WHAT THE EXERCISE ASKS: Repeat, word for word, the part of the items that opens with the line containing "Click the Editing link text field" and closes with the line containing "click(510, 102)", including both of those lines.

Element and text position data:
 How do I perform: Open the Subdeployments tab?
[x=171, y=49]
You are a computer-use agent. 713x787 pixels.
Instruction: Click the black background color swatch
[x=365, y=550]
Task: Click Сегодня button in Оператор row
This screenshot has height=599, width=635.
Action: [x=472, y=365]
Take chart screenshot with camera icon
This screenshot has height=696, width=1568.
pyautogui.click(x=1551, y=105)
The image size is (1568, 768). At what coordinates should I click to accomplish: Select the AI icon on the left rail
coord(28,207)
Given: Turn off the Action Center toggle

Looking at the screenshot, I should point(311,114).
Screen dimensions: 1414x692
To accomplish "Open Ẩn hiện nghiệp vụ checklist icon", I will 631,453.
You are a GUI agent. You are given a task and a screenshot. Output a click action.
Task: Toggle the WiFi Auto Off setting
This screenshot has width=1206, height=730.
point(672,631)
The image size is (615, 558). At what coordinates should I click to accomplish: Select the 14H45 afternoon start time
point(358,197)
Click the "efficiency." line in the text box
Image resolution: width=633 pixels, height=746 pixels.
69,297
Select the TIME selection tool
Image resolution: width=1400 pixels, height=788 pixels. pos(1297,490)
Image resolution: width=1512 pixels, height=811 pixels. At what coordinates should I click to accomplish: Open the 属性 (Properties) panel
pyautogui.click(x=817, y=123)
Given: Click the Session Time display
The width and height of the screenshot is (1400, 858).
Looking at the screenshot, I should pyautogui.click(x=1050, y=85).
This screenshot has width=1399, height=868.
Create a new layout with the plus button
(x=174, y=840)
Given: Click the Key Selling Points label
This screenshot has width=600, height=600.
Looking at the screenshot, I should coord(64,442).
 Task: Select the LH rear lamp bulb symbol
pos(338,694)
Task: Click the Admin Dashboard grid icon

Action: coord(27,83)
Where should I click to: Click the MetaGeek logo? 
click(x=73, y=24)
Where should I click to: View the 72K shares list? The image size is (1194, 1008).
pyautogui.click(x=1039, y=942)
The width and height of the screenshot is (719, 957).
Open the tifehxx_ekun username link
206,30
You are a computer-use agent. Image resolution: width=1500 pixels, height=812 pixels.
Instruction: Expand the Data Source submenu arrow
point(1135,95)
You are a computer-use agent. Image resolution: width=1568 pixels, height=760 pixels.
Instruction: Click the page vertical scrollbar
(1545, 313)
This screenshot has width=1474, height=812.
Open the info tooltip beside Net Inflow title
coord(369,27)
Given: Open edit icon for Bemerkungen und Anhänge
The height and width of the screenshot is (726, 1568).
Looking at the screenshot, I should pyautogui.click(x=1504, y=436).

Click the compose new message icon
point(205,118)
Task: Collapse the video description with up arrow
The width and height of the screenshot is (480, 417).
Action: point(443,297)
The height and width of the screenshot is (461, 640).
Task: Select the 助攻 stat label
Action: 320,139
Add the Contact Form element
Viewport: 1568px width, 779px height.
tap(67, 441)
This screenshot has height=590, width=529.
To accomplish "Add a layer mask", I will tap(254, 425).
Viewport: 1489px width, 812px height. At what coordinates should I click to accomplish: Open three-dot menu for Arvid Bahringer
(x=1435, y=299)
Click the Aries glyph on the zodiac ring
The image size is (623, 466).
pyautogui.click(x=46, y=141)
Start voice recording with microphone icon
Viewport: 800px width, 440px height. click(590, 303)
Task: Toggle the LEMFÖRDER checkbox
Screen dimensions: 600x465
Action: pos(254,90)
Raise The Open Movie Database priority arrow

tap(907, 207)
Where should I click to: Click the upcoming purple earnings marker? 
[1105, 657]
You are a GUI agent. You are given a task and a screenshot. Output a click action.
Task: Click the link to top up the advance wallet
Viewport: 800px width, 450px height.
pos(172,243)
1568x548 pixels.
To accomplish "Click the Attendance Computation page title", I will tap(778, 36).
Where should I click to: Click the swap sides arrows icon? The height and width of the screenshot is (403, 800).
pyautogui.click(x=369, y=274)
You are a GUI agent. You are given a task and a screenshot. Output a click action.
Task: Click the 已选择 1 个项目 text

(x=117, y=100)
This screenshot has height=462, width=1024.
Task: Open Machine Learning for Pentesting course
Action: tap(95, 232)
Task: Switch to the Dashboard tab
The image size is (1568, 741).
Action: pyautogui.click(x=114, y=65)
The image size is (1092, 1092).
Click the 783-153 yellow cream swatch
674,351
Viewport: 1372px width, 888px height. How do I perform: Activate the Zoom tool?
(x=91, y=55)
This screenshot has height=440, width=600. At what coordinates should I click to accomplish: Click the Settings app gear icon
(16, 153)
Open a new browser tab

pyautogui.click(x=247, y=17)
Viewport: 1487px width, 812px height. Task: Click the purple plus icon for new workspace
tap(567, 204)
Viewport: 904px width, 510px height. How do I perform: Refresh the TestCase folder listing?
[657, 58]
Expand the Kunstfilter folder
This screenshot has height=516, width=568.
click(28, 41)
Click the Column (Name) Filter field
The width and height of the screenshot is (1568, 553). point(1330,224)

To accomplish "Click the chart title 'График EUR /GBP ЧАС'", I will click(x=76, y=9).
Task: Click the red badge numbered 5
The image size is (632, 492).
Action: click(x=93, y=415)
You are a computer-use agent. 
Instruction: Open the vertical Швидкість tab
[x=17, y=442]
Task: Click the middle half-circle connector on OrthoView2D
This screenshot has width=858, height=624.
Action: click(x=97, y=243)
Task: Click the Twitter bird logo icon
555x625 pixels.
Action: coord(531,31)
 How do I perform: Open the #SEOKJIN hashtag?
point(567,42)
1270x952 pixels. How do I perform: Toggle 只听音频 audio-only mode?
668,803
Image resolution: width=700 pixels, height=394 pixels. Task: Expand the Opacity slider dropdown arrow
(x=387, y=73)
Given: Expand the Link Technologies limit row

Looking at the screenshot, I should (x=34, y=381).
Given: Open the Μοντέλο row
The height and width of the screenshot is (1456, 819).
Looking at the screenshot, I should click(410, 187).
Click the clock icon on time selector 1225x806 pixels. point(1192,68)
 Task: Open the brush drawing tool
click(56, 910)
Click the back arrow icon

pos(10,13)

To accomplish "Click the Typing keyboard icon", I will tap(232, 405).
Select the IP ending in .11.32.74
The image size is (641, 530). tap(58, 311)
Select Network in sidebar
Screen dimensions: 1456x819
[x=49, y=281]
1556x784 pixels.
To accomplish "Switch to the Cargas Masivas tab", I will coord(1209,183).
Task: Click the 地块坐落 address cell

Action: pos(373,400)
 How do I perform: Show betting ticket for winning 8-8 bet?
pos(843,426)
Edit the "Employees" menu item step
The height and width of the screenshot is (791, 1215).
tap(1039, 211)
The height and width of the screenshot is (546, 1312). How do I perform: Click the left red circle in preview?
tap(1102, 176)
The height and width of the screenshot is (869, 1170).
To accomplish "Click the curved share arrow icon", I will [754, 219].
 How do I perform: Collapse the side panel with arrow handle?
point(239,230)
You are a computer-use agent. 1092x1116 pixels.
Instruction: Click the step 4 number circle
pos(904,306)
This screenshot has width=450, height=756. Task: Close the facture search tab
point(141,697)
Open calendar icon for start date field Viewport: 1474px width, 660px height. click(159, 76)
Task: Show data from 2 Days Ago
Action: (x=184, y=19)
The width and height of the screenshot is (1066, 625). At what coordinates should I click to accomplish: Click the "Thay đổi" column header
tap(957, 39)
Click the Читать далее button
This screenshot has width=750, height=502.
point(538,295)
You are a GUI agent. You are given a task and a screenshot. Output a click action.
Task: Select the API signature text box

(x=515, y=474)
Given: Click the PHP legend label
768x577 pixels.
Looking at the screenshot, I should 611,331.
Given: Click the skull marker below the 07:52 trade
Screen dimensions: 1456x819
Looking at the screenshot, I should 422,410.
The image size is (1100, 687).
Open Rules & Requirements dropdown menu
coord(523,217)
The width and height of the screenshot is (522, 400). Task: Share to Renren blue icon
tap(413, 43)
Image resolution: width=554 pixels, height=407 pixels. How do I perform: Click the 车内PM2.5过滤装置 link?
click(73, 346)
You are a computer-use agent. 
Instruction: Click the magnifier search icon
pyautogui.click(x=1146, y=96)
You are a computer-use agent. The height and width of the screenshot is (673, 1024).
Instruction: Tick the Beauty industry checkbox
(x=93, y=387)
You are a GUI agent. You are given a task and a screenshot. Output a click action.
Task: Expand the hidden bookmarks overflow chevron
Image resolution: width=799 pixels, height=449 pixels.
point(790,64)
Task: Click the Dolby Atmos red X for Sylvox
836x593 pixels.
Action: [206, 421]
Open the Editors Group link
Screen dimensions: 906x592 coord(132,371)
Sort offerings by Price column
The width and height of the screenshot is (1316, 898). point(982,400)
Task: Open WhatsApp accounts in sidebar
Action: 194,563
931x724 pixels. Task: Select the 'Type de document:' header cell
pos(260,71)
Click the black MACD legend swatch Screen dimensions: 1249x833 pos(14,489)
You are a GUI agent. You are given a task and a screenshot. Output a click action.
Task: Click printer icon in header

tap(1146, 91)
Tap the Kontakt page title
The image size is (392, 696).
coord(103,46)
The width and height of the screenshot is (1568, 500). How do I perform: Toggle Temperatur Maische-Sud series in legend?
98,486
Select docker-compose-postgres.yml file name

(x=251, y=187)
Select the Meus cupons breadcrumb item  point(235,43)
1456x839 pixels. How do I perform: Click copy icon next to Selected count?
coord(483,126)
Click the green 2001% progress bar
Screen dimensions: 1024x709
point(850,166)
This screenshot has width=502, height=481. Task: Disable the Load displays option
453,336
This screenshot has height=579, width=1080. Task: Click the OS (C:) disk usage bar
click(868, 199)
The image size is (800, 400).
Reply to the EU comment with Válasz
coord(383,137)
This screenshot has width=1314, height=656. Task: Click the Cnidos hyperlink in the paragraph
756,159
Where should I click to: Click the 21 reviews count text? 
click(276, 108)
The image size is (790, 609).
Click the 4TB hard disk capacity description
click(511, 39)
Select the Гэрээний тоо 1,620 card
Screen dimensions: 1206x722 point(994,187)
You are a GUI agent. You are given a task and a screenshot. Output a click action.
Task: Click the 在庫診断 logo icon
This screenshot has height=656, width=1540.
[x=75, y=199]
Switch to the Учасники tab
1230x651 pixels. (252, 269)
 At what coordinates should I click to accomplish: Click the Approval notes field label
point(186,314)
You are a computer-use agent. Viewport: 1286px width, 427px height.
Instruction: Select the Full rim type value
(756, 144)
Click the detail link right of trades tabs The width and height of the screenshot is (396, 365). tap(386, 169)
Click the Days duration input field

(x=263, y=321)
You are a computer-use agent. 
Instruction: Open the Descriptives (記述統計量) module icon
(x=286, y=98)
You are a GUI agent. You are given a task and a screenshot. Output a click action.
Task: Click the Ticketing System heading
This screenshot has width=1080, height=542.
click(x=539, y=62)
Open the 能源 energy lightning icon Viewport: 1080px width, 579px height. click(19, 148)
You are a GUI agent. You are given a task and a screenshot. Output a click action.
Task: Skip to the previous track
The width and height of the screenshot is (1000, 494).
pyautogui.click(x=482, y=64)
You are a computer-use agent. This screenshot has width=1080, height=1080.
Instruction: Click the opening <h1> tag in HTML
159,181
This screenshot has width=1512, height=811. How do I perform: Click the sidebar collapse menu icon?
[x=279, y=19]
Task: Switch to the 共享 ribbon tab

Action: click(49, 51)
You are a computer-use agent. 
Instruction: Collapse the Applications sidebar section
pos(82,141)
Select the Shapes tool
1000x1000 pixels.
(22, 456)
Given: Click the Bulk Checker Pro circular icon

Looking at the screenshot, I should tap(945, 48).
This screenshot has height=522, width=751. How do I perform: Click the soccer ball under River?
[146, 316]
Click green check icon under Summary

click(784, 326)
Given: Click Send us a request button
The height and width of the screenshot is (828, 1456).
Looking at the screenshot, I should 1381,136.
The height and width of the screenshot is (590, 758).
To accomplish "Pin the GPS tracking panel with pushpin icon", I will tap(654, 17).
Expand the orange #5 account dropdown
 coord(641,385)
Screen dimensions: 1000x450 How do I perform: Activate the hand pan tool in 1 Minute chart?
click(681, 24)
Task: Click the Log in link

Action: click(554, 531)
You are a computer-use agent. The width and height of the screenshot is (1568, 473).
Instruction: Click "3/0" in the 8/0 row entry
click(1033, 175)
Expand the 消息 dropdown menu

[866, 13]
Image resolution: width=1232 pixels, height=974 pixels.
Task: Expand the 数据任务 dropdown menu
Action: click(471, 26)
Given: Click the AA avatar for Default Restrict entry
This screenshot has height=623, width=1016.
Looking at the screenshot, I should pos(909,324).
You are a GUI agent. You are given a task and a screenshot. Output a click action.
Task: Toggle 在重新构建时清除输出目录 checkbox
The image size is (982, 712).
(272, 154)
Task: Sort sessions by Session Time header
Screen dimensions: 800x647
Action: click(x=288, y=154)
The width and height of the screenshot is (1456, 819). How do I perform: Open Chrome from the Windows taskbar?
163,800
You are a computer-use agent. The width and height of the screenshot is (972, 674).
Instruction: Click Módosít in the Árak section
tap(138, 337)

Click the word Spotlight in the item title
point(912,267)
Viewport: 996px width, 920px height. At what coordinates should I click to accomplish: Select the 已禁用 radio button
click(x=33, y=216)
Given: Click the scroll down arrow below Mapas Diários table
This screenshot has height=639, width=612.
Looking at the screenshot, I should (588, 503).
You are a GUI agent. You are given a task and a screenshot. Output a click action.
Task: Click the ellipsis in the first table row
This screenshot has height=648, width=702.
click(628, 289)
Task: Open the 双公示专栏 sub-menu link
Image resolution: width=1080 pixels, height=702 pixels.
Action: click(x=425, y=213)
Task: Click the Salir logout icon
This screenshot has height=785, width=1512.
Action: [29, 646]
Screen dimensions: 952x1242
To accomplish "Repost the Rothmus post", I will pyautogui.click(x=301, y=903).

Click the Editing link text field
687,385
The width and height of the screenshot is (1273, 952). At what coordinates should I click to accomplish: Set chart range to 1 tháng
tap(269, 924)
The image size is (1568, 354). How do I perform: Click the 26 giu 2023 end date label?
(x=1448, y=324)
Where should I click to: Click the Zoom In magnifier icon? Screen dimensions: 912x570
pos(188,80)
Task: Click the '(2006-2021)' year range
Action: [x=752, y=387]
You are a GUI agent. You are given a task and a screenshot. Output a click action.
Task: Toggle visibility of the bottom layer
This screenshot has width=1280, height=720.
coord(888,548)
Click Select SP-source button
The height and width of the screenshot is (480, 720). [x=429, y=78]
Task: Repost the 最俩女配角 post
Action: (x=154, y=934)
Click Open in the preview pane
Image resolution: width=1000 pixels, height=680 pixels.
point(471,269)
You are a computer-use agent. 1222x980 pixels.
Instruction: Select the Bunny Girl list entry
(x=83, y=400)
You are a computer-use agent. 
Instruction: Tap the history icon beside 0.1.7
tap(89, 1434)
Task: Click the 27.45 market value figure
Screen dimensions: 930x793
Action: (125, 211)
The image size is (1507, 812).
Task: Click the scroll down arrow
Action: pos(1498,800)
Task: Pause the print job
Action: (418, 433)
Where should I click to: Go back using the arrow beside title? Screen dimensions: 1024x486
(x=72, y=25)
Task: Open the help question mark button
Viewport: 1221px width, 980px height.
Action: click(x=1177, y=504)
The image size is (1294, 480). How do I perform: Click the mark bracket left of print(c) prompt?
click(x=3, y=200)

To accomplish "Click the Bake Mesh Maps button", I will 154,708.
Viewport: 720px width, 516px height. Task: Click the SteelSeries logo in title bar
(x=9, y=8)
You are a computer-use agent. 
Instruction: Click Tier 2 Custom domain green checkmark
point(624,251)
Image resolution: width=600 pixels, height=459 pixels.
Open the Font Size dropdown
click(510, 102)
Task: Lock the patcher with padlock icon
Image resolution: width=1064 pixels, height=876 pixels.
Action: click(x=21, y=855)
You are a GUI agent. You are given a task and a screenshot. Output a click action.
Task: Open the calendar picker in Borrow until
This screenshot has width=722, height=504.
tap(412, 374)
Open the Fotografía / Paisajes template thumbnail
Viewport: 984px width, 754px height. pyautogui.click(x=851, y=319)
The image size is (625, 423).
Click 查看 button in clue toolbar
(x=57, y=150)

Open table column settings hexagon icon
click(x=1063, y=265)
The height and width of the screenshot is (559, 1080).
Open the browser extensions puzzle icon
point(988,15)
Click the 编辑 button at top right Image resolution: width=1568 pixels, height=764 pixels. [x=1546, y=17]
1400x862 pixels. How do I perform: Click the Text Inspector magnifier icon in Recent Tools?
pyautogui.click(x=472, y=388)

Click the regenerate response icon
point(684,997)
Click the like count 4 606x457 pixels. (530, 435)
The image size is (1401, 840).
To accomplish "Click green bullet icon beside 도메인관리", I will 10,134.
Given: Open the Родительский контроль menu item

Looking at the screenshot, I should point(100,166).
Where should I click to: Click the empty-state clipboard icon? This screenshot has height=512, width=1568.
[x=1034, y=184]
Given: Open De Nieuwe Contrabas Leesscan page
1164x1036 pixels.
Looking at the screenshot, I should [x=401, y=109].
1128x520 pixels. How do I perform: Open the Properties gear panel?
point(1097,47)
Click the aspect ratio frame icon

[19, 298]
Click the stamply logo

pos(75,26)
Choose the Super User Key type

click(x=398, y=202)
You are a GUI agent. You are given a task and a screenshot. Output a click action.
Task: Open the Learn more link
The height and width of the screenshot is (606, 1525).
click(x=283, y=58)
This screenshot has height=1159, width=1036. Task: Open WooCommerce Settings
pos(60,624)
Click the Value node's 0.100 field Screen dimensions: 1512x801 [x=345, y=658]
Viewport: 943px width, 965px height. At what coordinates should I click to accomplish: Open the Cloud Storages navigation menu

WORKED SOLUTION:
Click the Editing link text field
687,385
The width and height of the screenshot is (1273, 952). At what coordinates should I click to accomplish: Set chart range to 1 tháng
tap(269, 924)
The image size is (1568, 354). How do I perform: Click the 26 giu 2023 end date label?
(x=1448, y=324)
Where should I click to: Click the Zoom In magnifier icon? Screen dimensions: 912x570
pos(188,80)
Task: Click the '(2006-2021)' year range
Action: [x=752, y=387]
You are a GUI agent. You are given a task and a screenshot. Output a click action.
Task: Toggle visibility of the bottom layer
This screenshot has width=1280, height=720.
coord(888,548)
Click Select SP-source button
The height and width of the screenshot is (480, 720). [x=429, y=78]
Task: Repost the 最俩女配角 post
Action: (x=154, y=934)
Click Open in the preview pane
Image resolution: width=1000 pixels, height=680 pixels.
point(471,269)
You are a computer-use agent. 1222x980 pixels.
Instruction: Select the Bunny Girl list entry
(x=83, y=400)
You are a computer-use agent. 
Instruction: Tap the history icon beside 0.1.7
tap(89, 1434)
Task: Click the 27.45 market value figure
Screen dimensions: 930x793
Action: (125, 211)
The image size is (1507, 812).
Task: Click the scroll down arrow
Action: pos(1498,800)
Task: Pause the print job
Action: (418, 433)
Where should I click to: Go back using the arrow beside title? Screen dimensions: 1024x486
(x=72, y=25)
Task: Open the help question mark button
Viewport: 1221px width, 980px height.
Action: click(x=1177, y=504)
The image size is (1294, 480). How do I perform: Click the mark bracket left of print(c) prompt?
click(x=3, y=200)

To accomplish "Click the Bake Mesh Maps button", I will 154,708.
Viewport: 720px width, 516px height. Task: Click the SteelSeries logo in title bar
(x=9, y=8)
You are a computer-use agent. 
Instruction: Click Tier 2 Custom domain green checkmark
point(624,251)
Image resolution: width=600 pixels, height=459 pixels.
Open the Font Size dropdown
click(510, 102)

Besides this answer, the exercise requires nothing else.